Hope to see you at our new forum!
post #12 of 19
Many hugs. The transition from pregnant to having a child, from one child to two, from all the things we hoped and dreamed for in our birth to what actually happened - all these things are hard, but put all together - you have so much to process, and the hormones and sleep deprivation do not make an ideal situation to get a handle on this.

It sounds like you may well have PPD - and like many other posters have said, your midwife is there for you to talk to her about this sort of thing. If not her, can you see your GP.

Be gentle with yourself mama, and give yourself time. But also try to get any care that you can, because in a situation like this, you deserve support from the medical community.
post #13 of 19
Big hugs mama......please please call yuor midwife. I hope you will take time to come hang out at the new forum. We would miss you!! Please be gentle with yourself-you are NOT a failure but you dont have to get over it either mama. We are here for you. Let us know if we can do anything to help!!!
post #14 of 19
I'm also crashing your DDC...

First off, hugs to you after your disappointing birth experience.

Second - I had some rough PPD after DS was born - and it kicked in about 3 weeks afterwards. Unlike you, I *did* ask for help... and no one helped. It was horrible - like dealing with rejection on top of depression and insecurity about being a mother.

If you feel like you can't talk to your midwife (and I understand where you're coming from because I was a huge PITB with mine and feel like I drive her nuts) then get help from someone ... talk to a counselor if you can - especially if you can find one that is trained to work with PPD. They are specifically trained to not make you feel like a bad mother no matter how badly you do - and I know I did. They don't judge you, but work with you to get you back to normal.

My life is a 180 from where it was a year ago - even though it took me until DS was 10 months to get help. In the meantime, I was barely functioning and it only got worse. There are people out there who can help you, please reach out to them.

Here's a good link to find someone in your area:
http://www.postpartum.net/

You're a wonderful, competent mother.
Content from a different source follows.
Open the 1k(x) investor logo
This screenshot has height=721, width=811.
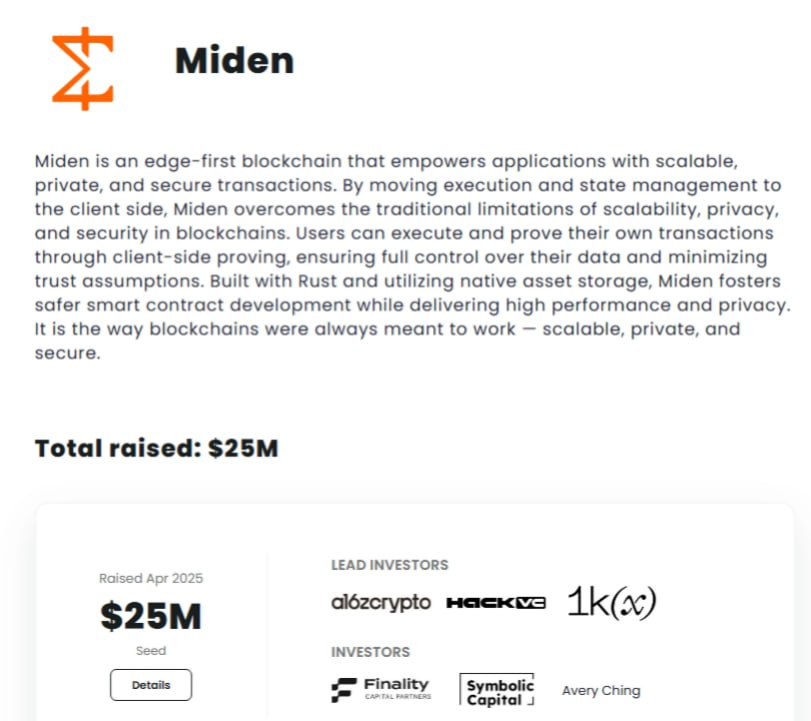coord(612,603)
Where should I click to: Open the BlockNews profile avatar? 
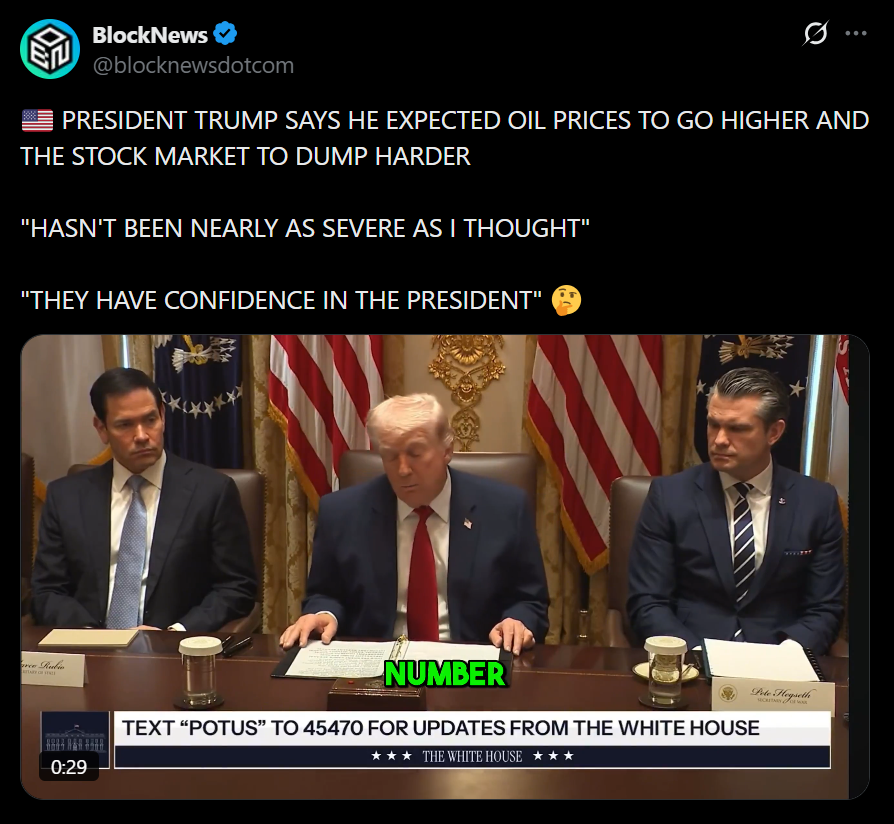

Take care of yourself!
post #15 of 19


nak

you're not alone, Lisa. please call your mw so you can start feeling better.

my house is a mess, too, and it makes me :, but i can't do more than humanly possible. remember that taking care of your babies is the #1 job.
post #16 of 19
You never know when the person you are reaching out to (midwife) may have been through some deep depression herself.

When I was struggling and decided to reach out-I found out my MW struggles all the time with depression too.

post #17 of 19
big hug coming your way.

You've made the start by reaching out to us, so keep going and find a practitioner who will listen.

I've been in similar shoes, its not a fun walk. Hang in there mama, you have us to always talk to.
post #18 of 19
You are not a burden, Mama, and you deserve support. Your midwife chose her life's work to walk "with women." Her call to be there for you did not end at your birth.

We are here for you...and I hope that you will also seek out the local help that you need.
post #19 of 19
Quote:
Originally Posted by melissakc View Post
Oh, one more thing--my doula explained the hormonal changes that happen PP as a stair-step effect (if you are BFing) rather than a steady plummet (if you are not BFing). She said there are specific times when the hormones take a step down and you will experience crying, sadness, depression, etc. 3 weeks is a big one. I definitely felt that one! OMG, I cried all day for two days.
OMG 3 weeks was TERRIBLE!!!!! I thought I was going to lose it. Still hormonal and had a meltdown this weekend, but MUCH better now at 4+ weeks.